7) Various utility functions:
*`arm_mve_get_vctp_lanes` to map
from vctp unspecs to number of lanes, and
`arm_get_required_vpr_reg`
to check an insn to see if it requires the VPR or not.
* `arm_mve_get_loop_vctp`
* `arm_mve_get_vctp_lanes`
* `arm_emit_mve_unpredicated_insn_to_seq`
* `arm_get_required_vpr_reg`
* `arm_get_required_vpr_reg_param`
* `arm_get_required_vpr_reg_ret_val`
* `arm_mve_vec_insn_is_predicated_with_this_predicate`
* `arm_mve_vec_insn_is_unpredicated_or_uses_other_predicate`
No regressions on arm-none-eabi with various targets and on
aarch64-none-elf. Thoughts on getting this into trunk?
Thank you,
Stam Markianos-Wright
gcc/ChangeLog:
* config/arm/arm-protos.h (arm_target_insn_ok_for_lob):
Rename to...
(arm_target_bb_ok_for_lob): ...this
(arm_attempt_dlstp_transform): New.
* config/arm/arm.cc (TARGET_LOOP_UNROLL_ADJUST): New.

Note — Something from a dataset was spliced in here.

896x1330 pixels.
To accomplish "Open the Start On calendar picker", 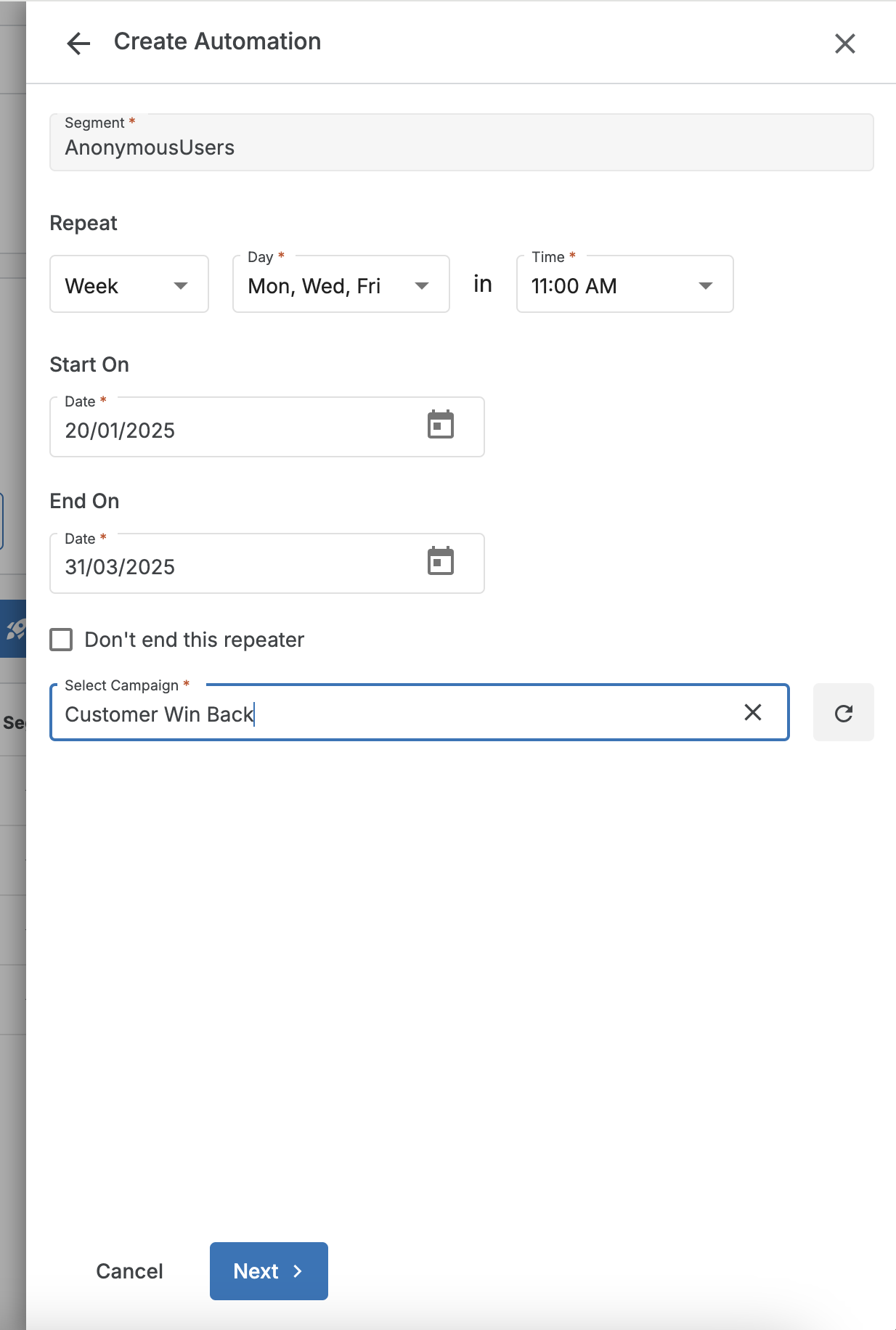I will click(441, 425).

(TARGET_PREDICT_DOLOOP_P): New.
(arm_block_set_vect):
(arm_target_insn_ok_for_lob): Rename from
arm_target_insn_ok_for_lob.
(arm_target_bb_ok_for_lob): New.
(arm_mve_get_vctp_lanes): New.
(arm_get_required_vpr_reg): New.
(arm_get_required_vpr_reg_param): New.
(arm_get_required_vpr_reg_ret_val): New.
(arm_mve_get_loop_vctp): New.
(arm_mve_vec_insn_is_unpredicated_or_uses_other_predicate): New.
(arm_mve_vec_insn_is_predicated_with_this_predicate): New.

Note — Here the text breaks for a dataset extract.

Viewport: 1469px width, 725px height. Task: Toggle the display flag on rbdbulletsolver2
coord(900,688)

(arm_mve_check_df_chain_back_for_implic_predic): New.
(arm_mve_check_df_chain_fwd_for_implic_predic_impact): New.
(arm_mve_check_reg_origin_is_num_elems): New.
(arm_mve_dlstp_check_inc_counter): New.
(arm_mve_dlstp_check_dec_counter): New.
(arm_mve_loop_valid_for_dlstp): New.
(arm_predict_doloop_p): New.
(arm_loop_unroll_adjust): New.
(arm_emit_mve_unpredicated_insn_to_seq): New.
(arm_attempt_dlstp_transform): New.
* config/arm/iterators.md (DLSTP): New.
(mode1): Add DLSTP mappings.
* config/arm/mve.md (*predicated_doloop_end_internal): New.
(dlstp<mode1>_insn): New.
* config/arm/thumb2.md (doloop_end): Update for MVE LOLs.
* config/arm/unspecs.md: New unspecs.
* df-core.cc (df_bb_regno_only_def_find): New.
* df.h (df_bb_regno_only_def_find): New.
* loop-doloop.cc (doloop_condition_get): Relax conditions.
(doloop_optimize): Add support for elementwise LoLs.
gcc/testsuite/ChangeLog:
* gcc.target/arm/lob.h: Update framework.
* gcc.target/arm/lob1.c: Likewise.
* gcc.target/arm/lob6.c: Likewise.
* gcc.target/arm/mve/dlstp-compile-asm.c: New test.
* gcc.target/arm/mve/dlstp-int16x8.c: New test.
* gcc.target/arm/mve/dlstp-int32x4.c: New test.
* gcc.target/arm/mve/dlstp-int64x2.c: New test.
* gcc.target/arm/mve/dlstp-int8x16.c: New test.
* gcc.target/arm/mve/dlstp-invalid-asm.c: New test.